The Madness Project (The Madness Method)
Page 57
“If they try to fight, it will be a bloodbath,” Kor said. “Kantian’s a fool. He thinks he played a smart card, but he doesn’t even know what game he’s playing.”
I nodded. “I heard of a weapons shipment. Some kind of new invention. I told Kantian it was coming in on a train, because he wanted information. Hopefully the Meats have unloaded some crates of dangerous fruit by now.”
Kor studied me quietly. “It might have been better if the Meats had gotten the weapons. They use Dr. Alokin’s electromagnetism theories and the concept of that lightning device. Not sure how exactly it works, but it seems to target mages specifically. I don’t think they would be much use to Kantian unless Kantian wanted to turn on the mages himself.”
“Do they kill us?” I asked, feeling sick.
Kor was right—if they were lethal to mages, I’d rather see them in Kantian’s hands than the Science Ministry’s. I thought I’d done something clever, but maybe I’d only made a mess of everything again.

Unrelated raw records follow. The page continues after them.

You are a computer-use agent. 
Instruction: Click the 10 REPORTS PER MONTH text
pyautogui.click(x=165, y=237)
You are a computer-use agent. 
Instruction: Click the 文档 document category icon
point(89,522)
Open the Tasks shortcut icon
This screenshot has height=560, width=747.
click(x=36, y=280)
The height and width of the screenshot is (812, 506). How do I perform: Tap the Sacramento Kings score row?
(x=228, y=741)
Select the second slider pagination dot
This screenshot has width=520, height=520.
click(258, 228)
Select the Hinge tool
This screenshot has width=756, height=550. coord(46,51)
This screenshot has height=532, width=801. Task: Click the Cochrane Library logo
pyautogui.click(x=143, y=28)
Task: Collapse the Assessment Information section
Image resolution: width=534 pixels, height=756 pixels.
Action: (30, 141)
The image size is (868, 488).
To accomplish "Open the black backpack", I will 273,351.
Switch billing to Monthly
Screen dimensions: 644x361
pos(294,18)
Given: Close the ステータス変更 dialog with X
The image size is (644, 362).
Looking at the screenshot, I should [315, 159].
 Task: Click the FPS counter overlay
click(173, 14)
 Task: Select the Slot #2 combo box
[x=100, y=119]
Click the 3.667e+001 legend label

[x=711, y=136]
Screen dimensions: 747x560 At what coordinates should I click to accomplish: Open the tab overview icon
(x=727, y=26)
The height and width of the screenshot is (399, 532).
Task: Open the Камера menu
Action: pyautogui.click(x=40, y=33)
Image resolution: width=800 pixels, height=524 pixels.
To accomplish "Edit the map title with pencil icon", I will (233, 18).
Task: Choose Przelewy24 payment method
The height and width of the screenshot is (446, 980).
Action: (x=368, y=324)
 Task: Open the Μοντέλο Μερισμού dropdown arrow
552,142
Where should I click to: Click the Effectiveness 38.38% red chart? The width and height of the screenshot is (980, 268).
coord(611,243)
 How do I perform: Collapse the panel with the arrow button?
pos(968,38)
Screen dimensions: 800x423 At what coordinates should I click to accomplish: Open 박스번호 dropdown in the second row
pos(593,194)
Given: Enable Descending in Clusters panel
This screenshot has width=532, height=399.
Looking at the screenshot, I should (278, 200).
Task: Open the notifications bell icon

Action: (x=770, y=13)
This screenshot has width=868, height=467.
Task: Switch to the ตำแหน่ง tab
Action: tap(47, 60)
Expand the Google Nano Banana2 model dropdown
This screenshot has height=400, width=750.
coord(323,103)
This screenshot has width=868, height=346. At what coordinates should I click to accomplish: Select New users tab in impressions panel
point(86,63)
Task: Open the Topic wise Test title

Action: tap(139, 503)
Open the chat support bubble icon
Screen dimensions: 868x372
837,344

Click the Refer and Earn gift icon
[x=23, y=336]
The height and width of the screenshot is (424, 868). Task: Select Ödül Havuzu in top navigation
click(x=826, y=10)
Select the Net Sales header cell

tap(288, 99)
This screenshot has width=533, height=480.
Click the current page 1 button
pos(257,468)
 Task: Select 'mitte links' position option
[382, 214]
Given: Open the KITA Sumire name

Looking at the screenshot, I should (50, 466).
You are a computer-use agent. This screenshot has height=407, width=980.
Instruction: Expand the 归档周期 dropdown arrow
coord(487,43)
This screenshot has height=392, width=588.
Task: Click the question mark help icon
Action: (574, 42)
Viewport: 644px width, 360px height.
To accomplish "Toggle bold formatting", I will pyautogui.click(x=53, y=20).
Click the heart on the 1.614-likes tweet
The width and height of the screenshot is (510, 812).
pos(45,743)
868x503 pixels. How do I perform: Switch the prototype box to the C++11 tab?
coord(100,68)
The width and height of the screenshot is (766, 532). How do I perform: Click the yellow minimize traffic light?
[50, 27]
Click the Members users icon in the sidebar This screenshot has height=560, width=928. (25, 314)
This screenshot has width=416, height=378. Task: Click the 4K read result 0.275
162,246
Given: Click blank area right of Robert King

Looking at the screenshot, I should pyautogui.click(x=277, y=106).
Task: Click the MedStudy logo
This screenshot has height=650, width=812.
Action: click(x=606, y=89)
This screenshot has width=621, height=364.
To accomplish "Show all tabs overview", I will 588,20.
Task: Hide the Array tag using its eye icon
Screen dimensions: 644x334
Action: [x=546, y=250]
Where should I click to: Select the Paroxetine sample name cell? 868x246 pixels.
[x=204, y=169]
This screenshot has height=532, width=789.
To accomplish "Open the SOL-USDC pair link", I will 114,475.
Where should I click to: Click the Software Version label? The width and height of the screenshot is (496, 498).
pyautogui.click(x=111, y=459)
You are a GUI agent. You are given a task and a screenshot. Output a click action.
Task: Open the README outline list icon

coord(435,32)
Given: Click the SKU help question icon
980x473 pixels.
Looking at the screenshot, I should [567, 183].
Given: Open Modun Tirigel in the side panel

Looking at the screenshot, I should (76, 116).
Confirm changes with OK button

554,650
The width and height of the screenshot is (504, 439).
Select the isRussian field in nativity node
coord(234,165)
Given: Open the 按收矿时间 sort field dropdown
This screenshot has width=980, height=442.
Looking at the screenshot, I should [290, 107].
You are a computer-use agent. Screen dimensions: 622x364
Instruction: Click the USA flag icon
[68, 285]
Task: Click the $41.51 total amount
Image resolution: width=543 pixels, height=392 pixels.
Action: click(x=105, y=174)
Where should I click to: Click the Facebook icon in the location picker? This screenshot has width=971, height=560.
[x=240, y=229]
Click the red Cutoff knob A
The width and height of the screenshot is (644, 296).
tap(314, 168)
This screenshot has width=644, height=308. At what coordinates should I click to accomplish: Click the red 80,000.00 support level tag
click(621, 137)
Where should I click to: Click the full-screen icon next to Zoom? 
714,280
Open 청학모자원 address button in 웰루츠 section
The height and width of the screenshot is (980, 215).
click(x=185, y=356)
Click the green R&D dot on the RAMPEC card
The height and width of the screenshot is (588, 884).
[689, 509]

“Don’t think so,” he said. “Paralyzes them at least. Renders their magic useless for a time.”
I let out my breath in a hiss. “Listen, Kor. Will you look for Hayli? Rivano turned her out onto the streets just a few hours ago. I don’t know where she might be, but…I’m worried about her.”
“Hayli? Why does that name sound familiar?”
“She’s the shape-shifter. The girl I told you about…the one I met on the palace grounds as Tarik.”
“Right.” He studied me closely, his hand firm on my arm. “What else aren’t you telling me?”
I looked away. “She has the same mark you do. Clockwork on her spine. Rivano saw it.”
His breath hissed out. “Damn. What were they trying to do with her?”
“God knows. What were they doing with you?” I asked, turning back to stare him in the eye.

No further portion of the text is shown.